(ICCV 2025) UAVScenes: A Multi-Modal Dataset for UAVs
We introduce UAVScenes, a large-scale dataset designed to benchmark various tasks across both 2D and 3D modalities. Our benchmark dataset is built upon the well-calibrated multi-modal UAV dataset MARS-LVIG, originally developed only for simultaneous localization and mapping (SLAM). We enhance this dataset by providing manually labeled semantic annotations for both images and LiDAR point clouds, along with accurate 6-degree-of-freedom (6-DoF) poses. These additions enable a wide range of UAV perception tasks, including detection, segmentation, depth estimation, 6-DoF localization, place recognition, and novel view synthesis (NVS). To the best of our knowledge, this is the first UAV benchmark dataset to offer both image and LiDAR point cloud semantic annotations (120k labeled pairs), with the potential to advance multi-modal UAV perception research.
We provide both the full dataset (interval=1) and the key-frame only dataset (interval=5, 1/5 size).
UAVScenes has been uploaded onto various cloud platforms.
- OneDrive
- Google Drive
- Baidu/百度网盘 (interval=5 only)
- HuggingFace (interval=5 only)
We currently include:
- Hikvision camera images with annotations
- Livox Avia LiDAR point clouds with annotations
- 6-DoF poses
- Reconstructed 3D point cloud/mesh maps
interval1_CAM_LIDAR contains camera images, LiDAR point clouds, 6-DoF poses, and calibrations.
interval1_CAM_label contains camera semantic annotations.
interval1_LIDAR_label contains LiDAR semantic annotations.
terra_3dmap_pointcloud_mesh contains 3D mesh/point cloud maps.
cmap.py contains color-ID mapping.
calibration_results.py contains camera-LiDAR calibrations.
sampleinfos_interpolated.json contains camera-3D map calibrations.
terra_ply/ contains the raw mesh map outputs from Terra, which contains multiple mesh blocks.
cloud_merged.ply contains the raw point cloud map outputs from Terra.
Mesh.ply is built by merging all mesh blocks from terra_ply/ together.
-
UAVScenes is built based on MARS-LVIG. Thanks for their excellent work.
-
We use X-AnyLabeling for 2D annotating, CloudCompare for 3D annotating, and DJI Terra (大疆智图) for 3D reconstruction (much more accurate than COLMAP).
-
More sensor and scene information can be found from MARS-LVIG.
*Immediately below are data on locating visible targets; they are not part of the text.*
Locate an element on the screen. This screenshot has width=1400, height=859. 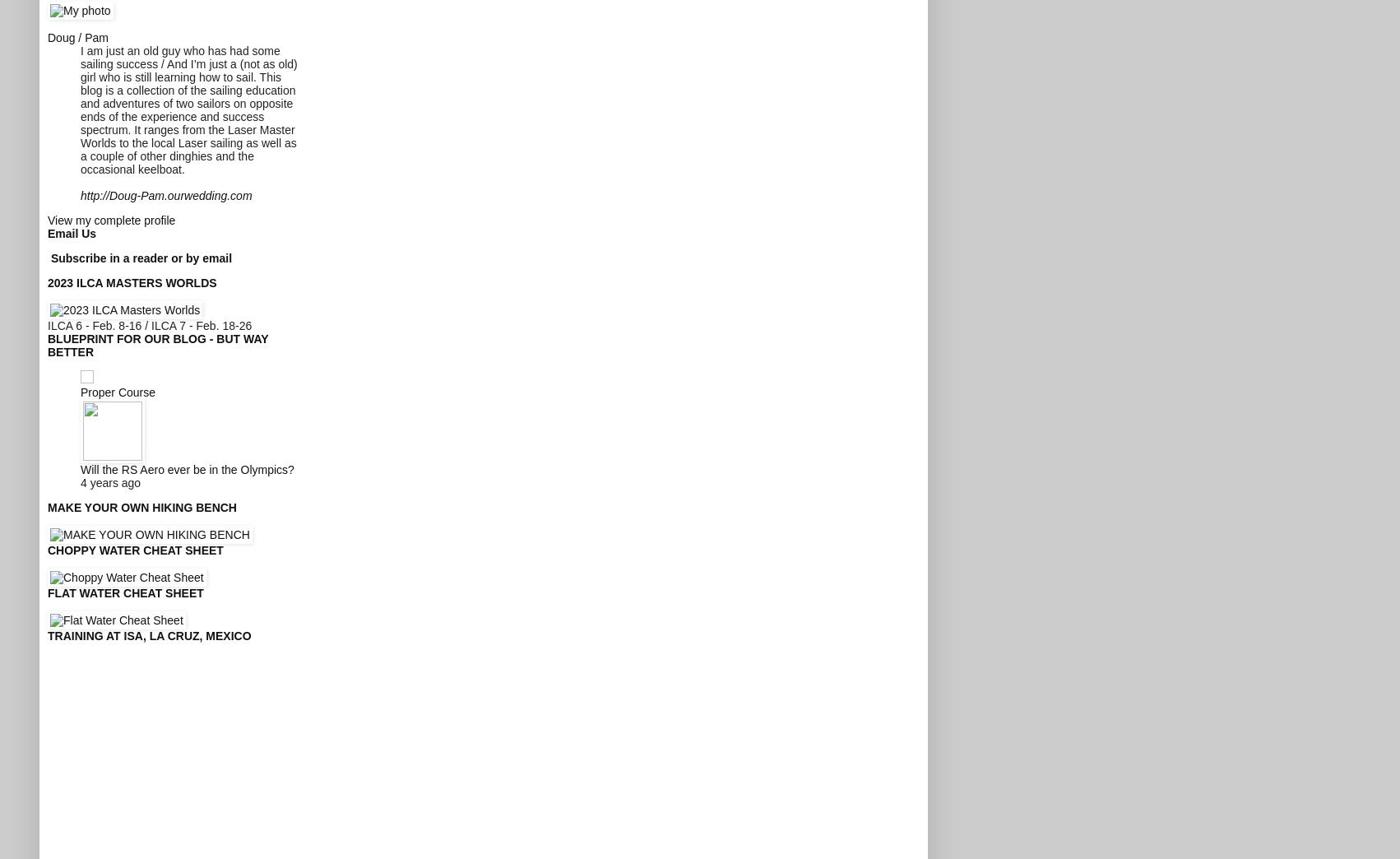
'Will the RS Aero ever be in the Olympics?' is located at coordinates (81, 468).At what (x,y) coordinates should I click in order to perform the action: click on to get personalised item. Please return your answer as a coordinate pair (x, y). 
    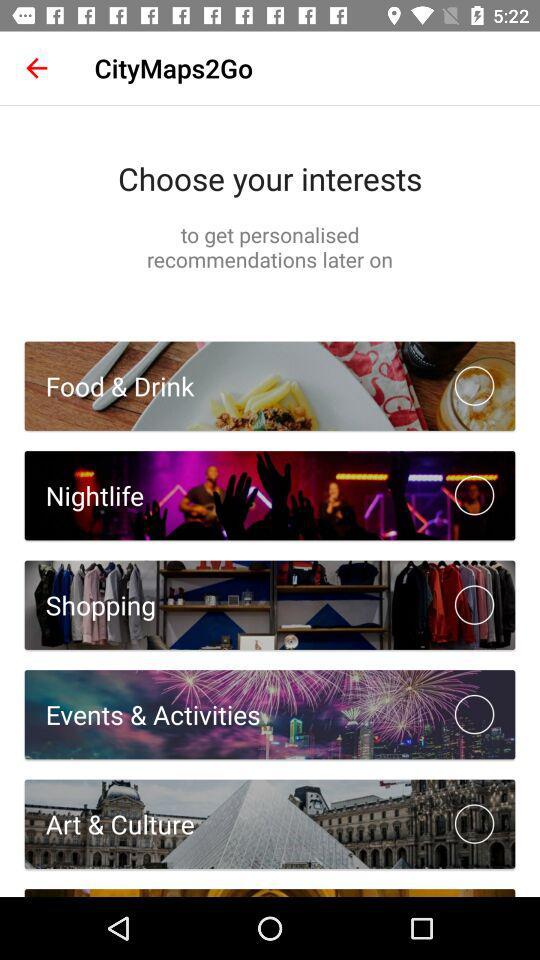
    Looking at the image, I should click on (270, 246).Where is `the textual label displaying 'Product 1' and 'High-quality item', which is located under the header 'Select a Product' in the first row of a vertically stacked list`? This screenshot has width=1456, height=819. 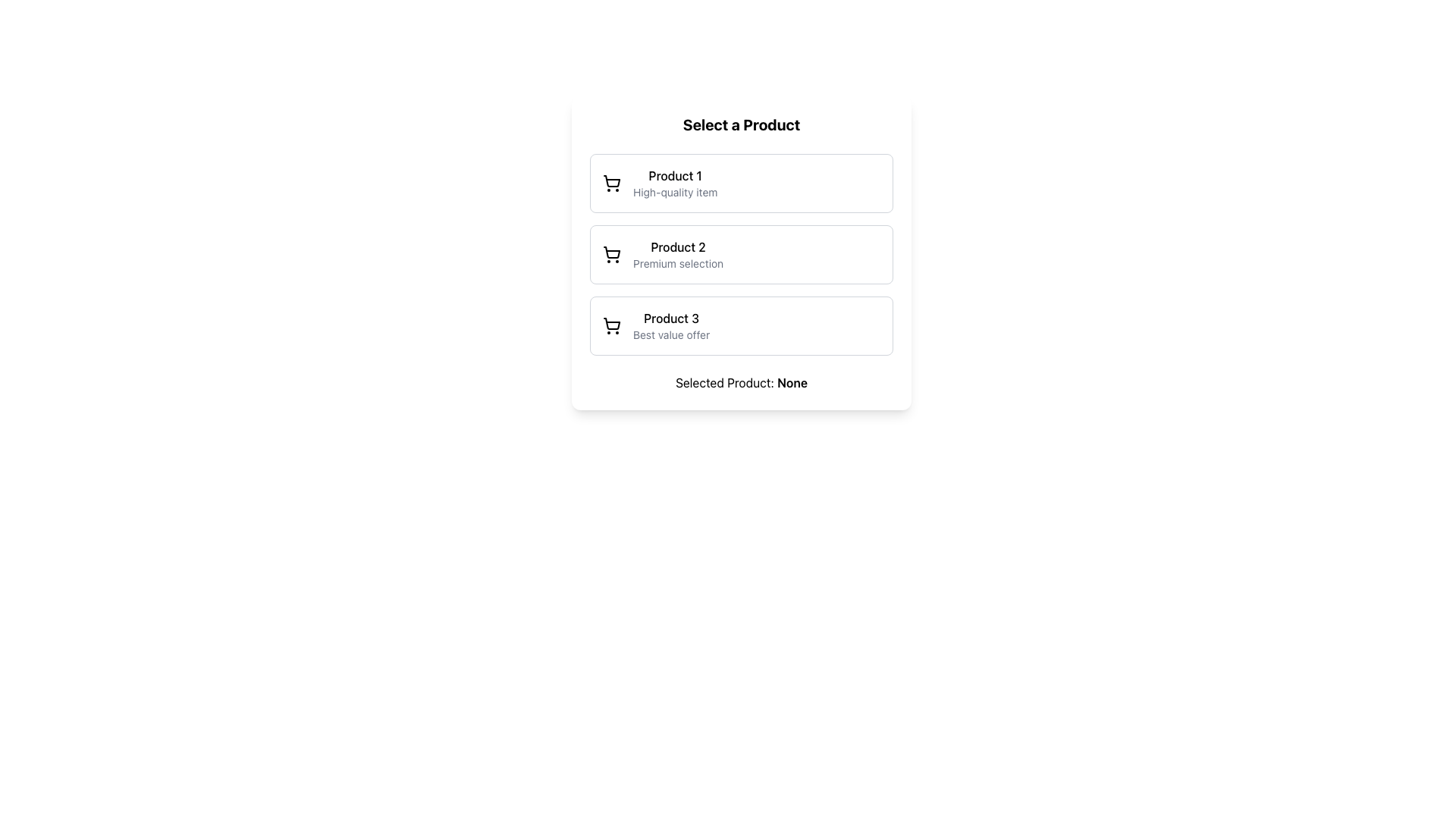
the textual label displaying 'Product 1' and 'High-quality item', which is located under the header 'Select a Product' in the first row of a vertically stacked list is located at coordinates (674, 183).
- UAVScenes consists of 4 large scenes (AMtown, AMvalley, HKairport, and HKisland). Each scene consists of multiple runs (e.g., 01, 02, and 03).
Under preparing. Please stay tuned. You are also welcome to use your custom train/test split for all tasks.
@article{wang2025uavscenes,
title={UAVScenes: A Multi-Modal Dataset for UAVs},
author={Wang, Sijie and Li, Siqi and Zhang, Yawei and Yu, Shangshu and Yuan, Shenghai and She, Rui and Guo, Quanjiang and Zheng, JinXuan and Howe, Ong Kang and Chandra, Leonrich and others},
journal={arXiv preprint arXiv:2507.22412},
year={2025}
}
This work is available under a Creative Commons Attribution-NonCommercial-ShareAlike 4.0 International License and is meant for academic use only.